Anyone have opinions on this?

2 thoughts on “Single-Player Skillcap – Game Design”

  1. I think it is impossible to create any game that has no skill cap. At the end of the day, your game has a finite set of choices. Once a player learns how to choose optimally, there is a best play, even with random elements. Even chess and go have skill caps, though you can argue that a human could never reach them.

    You can increase the skill cap in your games by creating more choices (all of them meaningful or at least situational) and more complex scenarios. But then you have to balance that against initial accessibility.

    You also have to balance the fun a player gets from increasing their skill cap against the fun of mastering a new game (how you allocate your development time). But I guess that line of thinking, taken to the extreme, is how we end up with Farmville.
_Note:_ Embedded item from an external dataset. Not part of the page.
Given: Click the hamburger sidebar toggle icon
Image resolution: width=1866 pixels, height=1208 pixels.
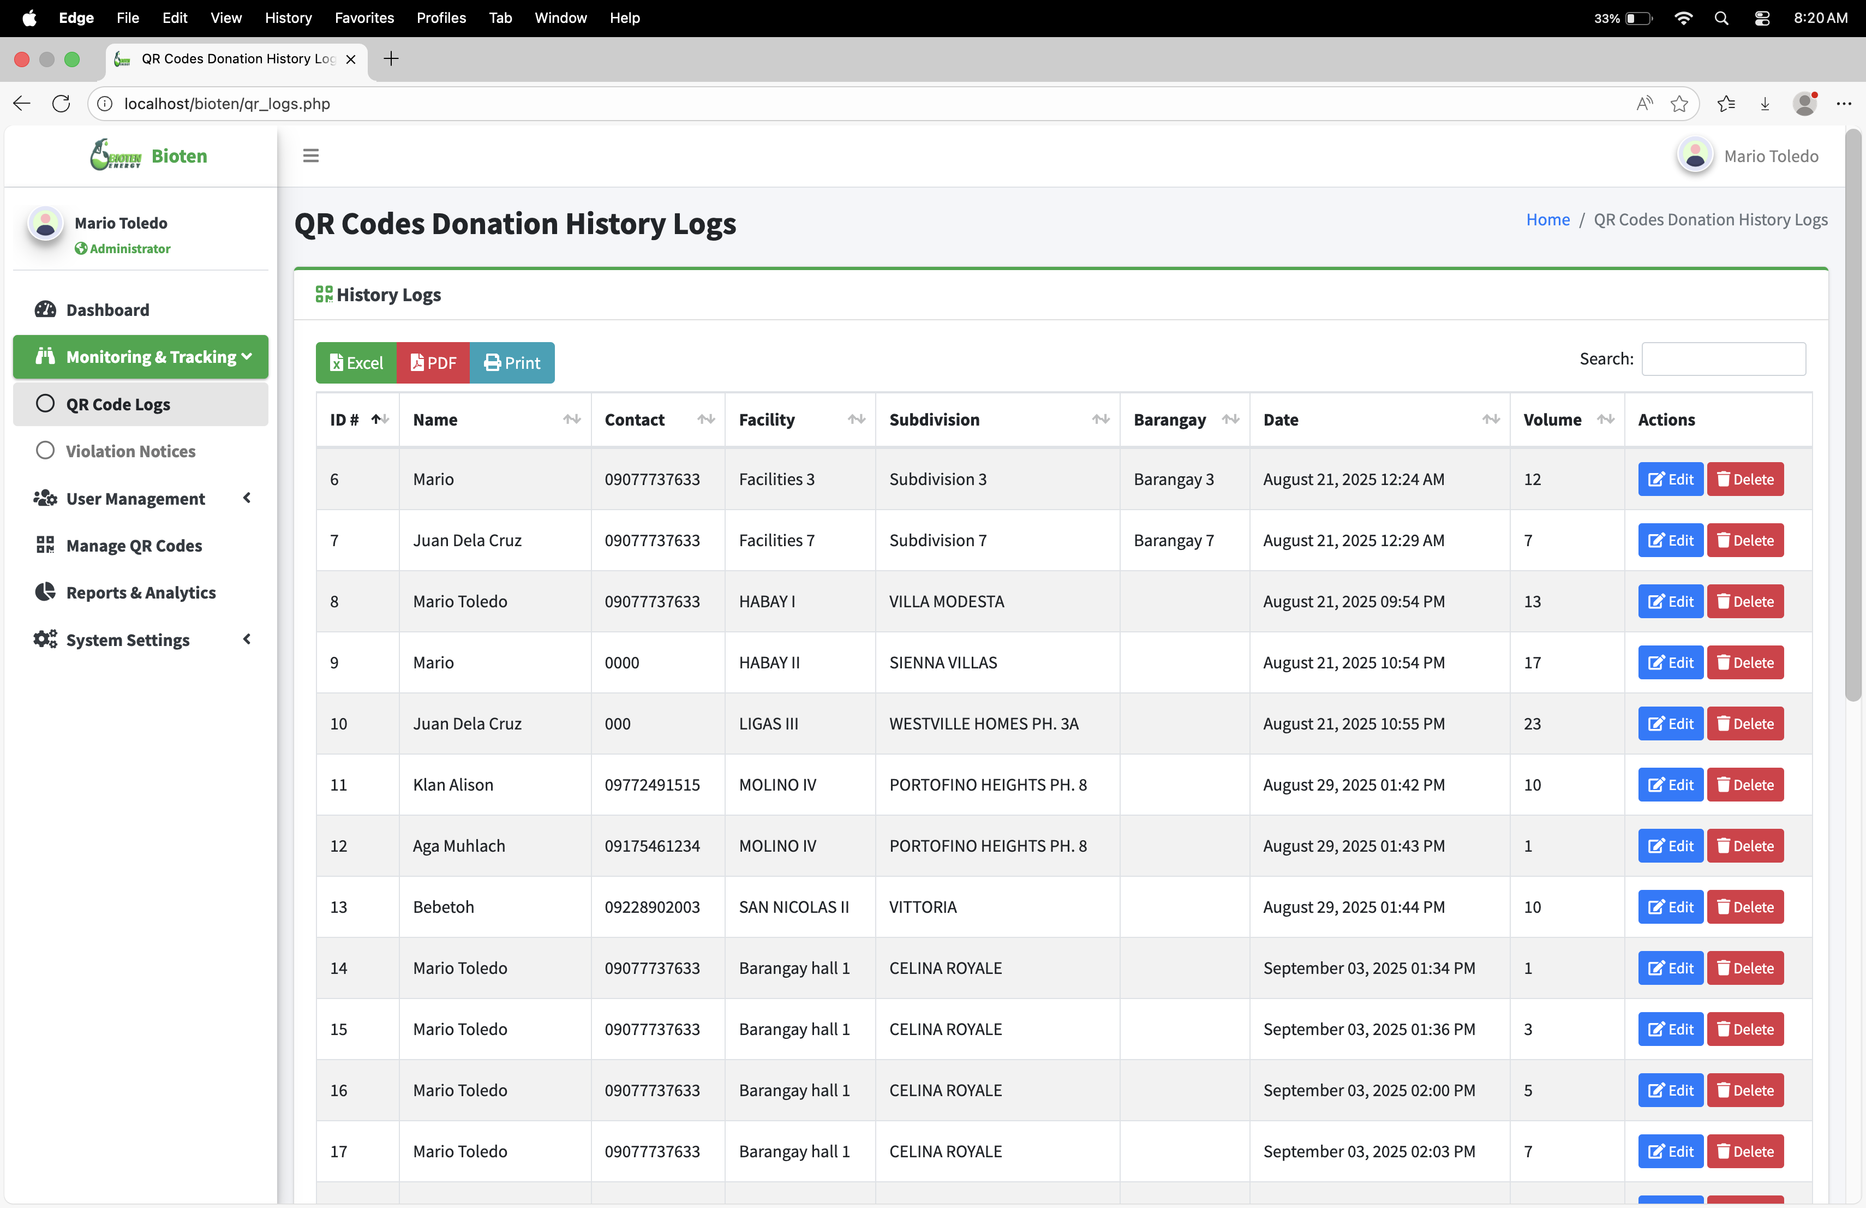Looking at the screenshot, I should pos(310,156).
    Can I ask, what is the highest rank you’ve seen in Axes & Acres, and Militia?

    1. Hey Ken, thanks for the well thought-out comments, I appreciate it! I think you may be right to some extent, there is always a balance between complexity and accessibility. There are games though that have a lot of strategic depth or complexity without being unaccessible. The two are not always directly correlated. Some games are incredibly simple, but still create a lot of interesting strategic choices. For example Loveletter has essentially a 2 sentence rulebook, but it has a surprising amount of depth. This sort of thing makes me hopeful that a game could be created with a very elegant and intuitive system that also had a ton of strategic depth. I think you are right though that it would have to be a “practically impossible” to reach skillcap rather than a truly infinite skillcap.

      As far as the highest rank we’ve seen I am not sure yet. We are collecting the data, but it only collects each time someone logs in, so players who haven’t played recently won’t have registered yet. We are likely going to add a public ladder displaying player’s ranks in the next update or two so you can look out for that!